Ten years ago, in United States v. Windsor, the U.S. Supreme Court struck down the section of the so-called Defense of Marriage Act (DOMA) that prevented the federal government from recognizing any marriage other than one “between a man and a woman.” My client Edie Windsor wanted nothing more than for her marriage to her late spouse, Thea Spyer, to be afforded the same respect and dignity as any other marriage. The Supreme Court ultimately agreed that the equal protection clause of the United States Constitution required that recognition.
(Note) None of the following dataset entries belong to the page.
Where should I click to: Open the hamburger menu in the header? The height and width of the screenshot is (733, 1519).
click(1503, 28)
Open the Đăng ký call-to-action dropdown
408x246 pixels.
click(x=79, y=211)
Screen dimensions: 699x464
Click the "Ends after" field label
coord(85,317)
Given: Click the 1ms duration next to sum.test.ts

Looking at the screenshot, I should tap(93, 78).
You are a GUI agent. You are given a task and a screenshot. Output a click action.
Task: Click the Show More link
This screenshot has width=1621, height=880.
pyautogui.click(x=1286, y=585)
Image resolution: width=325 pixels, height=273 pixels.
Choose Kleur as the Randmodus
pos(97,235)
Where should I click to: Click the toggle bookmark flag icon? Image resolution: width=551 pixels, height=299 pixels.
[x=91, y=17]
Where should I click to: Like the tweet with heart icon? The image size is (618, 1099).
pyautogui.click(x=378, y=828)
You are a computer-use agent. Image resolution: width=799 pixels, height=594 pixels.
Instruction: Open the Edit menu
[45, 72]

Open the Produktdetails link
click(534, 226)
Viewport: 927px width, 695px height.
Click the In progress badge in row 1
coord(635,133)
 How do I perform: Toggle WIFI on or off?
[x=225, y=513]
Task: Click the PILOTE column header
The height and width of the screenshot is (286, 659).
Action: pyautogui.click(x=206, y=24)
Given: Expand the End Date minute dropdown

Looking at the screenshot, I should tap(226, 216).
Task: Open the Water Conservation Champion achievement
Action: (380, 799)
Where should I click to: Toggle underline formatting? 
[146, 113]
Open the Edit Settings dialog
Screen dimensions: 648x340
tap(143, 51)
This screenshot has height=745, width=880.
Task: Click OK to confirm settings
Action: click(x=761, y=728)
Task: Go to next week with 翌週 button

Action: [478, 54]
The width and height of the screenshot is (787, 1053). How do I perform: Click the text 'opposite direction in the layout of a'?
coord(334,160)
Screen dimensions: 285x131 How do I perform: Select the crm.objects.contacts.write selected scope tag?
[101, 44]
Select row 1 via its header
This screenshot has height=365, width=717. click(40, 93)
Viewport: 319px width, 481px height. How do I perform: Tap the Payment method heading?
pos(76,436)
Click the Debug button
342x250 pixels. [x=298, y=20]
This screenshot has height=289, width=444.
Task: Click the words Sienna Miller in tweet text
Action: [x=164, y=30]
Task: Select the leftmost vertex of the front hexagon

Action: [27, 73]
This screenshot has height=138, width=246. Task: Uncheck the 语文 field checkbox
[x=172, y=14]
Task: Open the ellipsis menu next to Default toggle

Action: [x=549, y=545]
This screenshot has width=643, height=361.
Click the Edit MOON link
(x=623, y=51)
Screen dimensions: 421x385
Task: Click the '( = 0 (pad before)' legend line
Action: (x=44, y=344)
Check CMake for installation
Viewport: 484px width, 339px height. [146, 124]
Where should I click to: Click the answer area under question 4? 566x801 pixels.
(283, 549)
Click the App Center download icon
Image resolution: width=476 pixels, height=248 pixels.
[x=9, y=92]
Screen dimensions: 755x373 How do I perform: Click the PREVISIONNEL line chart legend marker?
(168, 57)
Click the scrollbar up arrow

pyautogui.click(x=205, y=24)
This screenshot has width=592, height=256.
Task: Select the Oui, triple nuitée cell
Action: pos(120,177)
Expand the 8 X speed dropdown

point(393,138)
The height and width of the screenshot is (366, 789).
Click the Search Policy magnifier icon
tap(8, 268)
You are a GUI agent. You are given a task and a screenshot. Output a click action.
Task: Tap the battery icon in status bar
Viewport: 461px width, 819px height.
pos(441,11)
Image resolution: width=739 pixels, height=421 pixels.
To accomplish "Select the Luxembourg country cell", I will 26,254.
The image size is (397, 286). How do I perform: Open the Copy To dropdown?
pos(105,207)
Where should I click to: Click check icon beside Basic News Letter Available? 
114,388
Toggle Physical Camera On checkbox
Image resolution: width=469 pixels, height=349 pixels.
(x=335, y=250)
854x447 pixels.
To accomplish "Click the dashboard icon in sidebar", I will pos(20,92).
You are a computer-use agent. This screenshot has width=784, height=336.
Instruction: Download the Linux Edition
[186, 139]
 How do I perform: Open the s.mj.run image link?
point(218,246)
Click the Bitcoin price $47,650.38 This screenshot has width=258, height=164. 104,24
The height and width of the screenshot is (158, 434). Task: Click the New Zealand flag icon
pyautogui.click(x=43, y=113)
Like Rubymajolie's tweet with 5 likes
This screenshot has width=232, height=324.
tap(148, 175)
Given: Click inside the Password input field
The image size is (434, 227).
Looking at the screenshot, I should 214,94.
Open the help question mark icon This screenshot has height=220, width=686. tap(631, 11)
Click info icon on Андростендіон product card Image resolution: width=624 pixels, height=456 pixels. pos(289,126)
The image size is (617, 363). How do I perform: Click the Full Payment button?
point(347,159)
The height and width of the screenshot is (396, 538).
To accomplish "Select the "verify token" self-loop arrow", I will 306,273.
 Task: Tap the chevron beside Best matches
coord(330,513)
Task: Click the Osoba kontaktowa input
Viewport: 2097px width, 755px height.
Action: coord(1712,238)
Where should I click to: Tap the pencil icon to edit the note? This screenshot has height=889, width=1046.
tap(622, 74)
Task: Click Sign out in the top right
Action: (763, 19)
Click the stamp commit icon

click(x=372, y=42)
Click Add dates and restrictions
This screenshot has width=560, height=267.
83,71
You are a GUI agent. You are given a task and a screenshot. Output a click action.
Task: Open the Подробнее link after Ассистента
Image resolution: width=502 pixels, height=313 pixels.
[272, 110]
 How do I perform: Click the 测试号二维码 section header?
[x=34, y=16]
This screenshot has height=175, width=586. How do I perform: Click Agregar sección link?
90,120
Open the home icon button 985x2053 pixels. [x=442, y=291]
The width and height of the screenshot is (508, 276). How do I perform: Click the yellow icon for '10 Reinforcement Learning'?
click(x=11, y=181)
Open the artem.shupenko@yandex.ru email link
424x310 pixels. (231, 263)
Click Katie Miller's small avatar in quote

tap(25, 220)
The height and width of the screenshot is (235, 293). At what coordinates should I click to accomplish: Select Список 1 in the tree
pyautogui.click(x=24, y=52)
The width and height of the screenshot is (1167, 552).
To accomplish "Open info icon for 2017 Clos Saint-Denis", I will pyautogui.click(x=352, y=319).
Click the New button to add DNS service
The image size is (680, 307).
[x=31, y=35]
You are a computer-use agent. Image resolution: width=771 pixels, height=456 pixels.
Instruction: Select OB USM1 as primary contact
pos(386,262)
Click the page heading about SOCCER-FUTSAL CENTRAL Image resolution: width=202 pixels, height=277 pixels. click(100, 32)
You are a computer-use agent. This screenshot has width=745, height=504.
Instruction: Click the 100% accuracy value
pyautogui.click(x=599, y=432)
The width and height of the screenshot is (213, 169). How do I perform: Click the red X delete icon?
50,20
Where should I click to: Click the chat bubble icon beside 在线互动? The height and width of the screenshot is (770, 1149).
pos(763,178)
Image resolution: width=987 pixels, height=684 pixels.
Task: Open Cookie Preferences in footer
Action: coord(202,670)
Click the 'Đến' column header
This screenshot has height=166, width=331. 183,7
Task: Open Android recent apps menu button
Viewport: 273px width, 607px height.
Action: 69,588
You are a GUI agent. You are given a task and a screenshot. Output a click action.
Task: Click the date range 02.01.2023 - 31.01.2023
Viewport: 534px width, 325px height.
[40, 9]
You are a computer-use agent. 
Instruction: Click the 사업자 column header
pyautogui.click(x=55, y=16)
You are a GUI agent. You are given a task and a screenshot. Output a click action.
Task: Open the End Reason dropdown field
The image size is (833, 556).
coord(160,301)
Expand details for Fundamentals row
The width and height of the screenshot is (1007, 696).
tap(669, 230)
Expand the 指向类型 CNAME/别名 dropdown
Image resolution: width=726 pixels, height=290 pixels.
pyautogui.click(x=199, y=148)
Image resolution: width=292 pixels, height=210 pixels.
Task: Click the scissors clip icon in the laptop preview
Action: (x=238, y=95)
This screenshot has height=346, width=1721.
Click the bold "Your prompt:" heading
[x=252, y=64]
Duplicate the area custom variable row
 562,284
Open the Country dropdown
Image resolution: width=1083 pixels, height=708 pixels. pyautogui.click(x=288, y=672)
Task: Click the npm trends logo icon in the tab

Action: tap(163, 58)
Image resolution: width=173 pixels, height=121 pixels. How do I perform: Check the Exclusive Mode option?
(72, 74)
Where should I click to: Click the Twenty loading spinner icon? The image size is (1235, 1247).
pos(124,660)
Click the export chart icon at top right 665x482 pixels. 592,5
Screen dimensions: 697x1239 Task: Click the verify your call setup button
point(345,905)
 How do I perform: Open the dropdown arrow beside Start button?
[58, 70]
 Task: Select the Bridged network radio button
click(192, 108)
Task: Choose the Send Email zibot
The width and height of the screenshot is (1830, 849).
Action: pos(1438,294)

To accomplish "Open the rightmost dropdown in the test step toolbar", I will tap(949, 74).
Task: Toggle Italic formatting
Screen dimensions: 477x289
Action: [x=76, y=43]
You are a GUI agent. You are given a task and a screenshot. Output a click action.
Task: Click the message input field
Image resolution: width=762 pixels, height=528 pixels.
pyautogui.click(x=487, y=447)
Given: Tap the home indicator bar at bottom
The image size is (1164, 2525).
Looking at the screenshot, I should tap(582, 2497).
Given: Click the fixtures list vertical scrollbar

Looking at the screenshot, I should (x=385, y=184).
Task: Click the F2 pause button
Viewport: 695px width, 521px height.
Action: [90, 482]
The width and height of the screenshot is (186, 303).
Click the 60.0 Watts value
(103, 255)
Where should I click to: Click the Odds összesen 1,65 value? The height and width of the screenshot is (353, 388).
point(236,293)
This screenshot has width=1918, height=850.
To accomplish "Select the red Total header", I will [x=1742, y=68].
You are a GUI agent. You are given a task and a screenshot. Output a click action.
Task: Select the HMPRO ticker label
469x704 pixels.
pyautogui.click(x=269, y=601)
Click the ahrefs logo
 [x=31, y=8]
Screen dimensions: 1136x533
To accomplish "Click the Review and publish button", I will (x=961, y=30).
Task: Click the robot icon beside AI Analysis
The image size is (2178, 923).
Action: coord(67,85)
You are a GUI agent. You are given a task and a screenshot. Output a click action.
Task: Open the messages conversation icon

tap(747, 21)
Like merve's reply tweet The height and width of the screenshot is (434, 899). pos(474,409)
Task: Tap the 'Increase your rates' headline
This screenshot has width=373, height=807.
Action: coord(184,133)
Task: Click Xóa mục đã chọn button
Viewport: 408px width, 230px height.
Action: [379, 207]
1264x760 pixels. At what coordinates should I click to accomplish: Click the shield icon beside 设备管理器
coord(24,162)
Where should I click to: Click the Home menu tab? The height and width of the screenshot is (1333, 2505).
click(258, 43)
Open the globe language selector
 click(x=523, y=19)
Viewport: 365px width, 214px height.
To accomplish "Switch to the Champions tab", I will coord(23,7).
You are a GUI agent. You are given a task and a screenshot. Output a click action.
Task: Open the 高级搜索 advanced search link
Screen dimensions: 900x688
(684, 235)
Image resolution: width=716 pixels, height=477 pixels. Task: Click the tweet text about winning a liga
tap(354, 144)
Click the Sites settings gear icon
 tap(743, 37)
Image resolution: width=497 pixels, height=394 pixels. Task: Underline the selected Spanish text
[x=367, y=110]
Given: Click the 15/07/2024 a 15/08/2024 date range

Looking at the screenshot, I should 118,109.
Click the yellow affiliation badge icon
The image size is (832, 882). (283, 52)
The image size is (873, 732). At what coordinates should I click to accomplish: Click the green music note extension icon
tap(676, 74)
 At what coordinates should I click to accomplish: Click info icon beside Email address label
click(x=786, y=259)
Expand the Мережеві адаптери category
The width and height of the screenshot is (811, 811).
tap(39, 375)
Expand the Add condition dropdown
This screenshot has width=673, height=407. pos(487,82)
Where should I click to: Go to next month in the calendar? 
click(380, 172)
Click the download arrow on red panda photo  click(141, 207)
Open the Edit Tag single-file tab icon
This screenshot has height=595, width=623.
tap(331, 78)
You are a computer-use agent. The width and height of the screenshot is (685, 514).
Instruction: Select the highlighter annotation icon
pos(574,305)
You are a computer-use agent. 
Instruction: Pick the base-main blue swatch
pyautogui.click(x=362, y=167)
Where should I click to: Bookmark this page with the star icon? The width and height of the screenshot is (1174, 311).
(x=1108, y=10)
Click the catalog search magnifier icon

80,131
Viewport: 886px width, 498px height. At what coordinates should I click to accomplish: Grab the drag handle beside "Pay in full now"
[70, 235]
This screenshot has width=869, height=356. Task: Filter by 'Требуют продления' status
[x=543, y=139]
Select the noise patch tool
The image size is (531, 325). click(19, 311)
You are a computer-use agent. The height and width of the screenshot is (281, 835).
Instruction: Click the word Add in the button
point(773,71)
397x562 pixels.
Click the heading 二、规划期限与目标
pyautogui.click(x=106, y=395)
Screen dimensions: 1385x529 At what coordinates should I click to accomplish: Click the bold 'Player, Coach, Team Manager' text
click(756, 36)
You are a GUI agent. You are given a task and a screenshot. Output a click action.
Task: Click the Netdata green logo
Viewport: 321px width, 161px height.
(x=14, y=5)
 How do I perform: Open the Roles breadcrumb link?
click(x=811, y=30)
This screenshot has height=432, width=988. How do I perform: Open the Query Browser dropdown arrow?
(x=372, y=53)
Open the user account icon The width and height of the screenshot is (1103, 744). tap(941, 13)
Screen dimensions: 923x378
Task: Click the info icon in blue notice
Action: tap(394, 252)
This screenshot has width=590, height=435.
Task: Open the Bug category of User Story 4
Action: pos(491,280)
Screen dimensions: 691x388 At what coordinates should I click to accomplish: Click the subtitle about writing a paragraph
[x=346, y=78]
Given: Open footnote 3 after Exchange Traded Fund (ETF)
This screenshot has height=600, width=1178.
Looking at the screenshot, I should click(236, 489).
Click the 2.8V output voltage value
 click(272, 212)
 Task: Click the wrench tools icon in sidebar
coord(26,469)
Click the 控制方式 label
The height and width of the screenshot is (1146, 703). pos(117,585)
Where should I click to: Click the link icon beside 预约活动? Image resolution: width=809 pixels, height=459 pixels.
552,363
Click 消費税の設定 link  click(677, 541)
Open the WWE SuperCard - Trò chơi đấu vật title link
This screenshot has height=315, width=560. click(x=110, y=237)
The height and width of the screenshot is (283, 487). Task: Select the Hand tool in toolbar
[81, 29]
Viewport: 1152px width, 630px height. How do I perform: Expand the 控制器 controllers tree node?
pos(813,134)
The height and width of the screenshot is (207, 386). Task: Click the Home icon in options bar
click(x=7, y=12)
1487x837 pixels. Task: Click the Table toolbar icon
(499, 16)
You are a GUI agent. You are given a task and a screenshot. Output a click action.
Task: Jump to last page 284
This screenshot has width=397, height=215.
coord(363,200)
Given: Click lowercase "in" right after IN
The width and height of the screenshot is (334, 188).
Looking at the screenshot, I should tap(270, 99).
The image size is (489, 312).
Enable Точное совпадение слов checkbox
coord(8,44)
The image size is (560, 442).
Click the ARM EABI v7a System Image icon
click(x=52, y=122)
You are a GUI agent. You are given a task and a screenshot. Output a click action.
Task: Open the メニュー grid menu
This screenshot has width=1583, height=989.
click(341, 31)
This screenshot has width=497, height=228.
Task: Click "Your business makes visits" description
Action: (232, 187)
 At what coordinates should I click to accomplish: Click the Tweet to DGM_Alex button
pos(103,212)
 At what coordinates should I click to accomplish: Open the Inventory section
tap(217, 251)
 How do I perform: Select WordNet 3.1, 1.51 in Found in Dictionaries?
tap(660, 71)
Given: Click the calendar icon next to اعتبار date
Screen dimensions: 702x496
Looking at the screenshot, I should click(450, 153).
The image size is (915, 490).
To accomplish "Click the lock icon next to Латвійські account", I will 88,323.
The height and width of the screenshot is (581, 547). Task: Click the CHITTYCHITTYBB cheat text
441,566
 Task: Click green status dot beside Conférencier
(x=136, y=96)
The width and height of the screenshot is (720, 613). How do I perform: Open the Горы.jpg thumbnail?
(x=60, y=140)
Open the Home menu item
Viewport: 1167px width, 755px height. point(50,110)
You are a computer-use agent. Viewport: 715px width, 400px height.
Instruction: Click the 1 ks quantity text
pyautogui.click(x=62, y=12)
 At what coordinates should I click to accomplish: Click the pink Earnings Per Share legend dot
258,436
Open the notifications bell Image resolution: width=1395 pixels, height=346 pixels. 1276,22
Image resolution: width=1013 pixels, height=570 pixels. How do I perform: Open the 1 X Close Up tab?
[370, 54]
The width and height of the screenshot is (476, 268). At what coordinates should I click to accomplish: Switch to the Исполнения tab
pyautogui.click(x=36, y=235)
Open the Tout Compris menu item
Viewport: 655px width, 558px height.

When DOMA was passed in 1996, supporters made no secret of their desire to target gay people based on a particularly regressive conception of morality. Congressional reports from the time are littered with statements about “defending the institution of traditional heterosexual marriage” and “morality” against an “assault.” For instance, Dennis Prager, a conservative talk show host, was quoted in the House Report as saying that the failure to pass DOMA would lead to marriages “between parents and their grown children,” and supporting DOMA was “no more ‘homophobic’ than it is ‘siblingphobic’ to oppose incest, or ‘animalphobic’ to want humans to make love only to their own species.” Others at the time proclaimed that DOMA was intended to give the force of law to a “collective moral judgment” of “disapproval of homosexuality,” and to “promote heterosexuality” by defining an institution to exclude gays and lesbians. Children, as they so often sadly are, were used as a weapon to defend discrimination.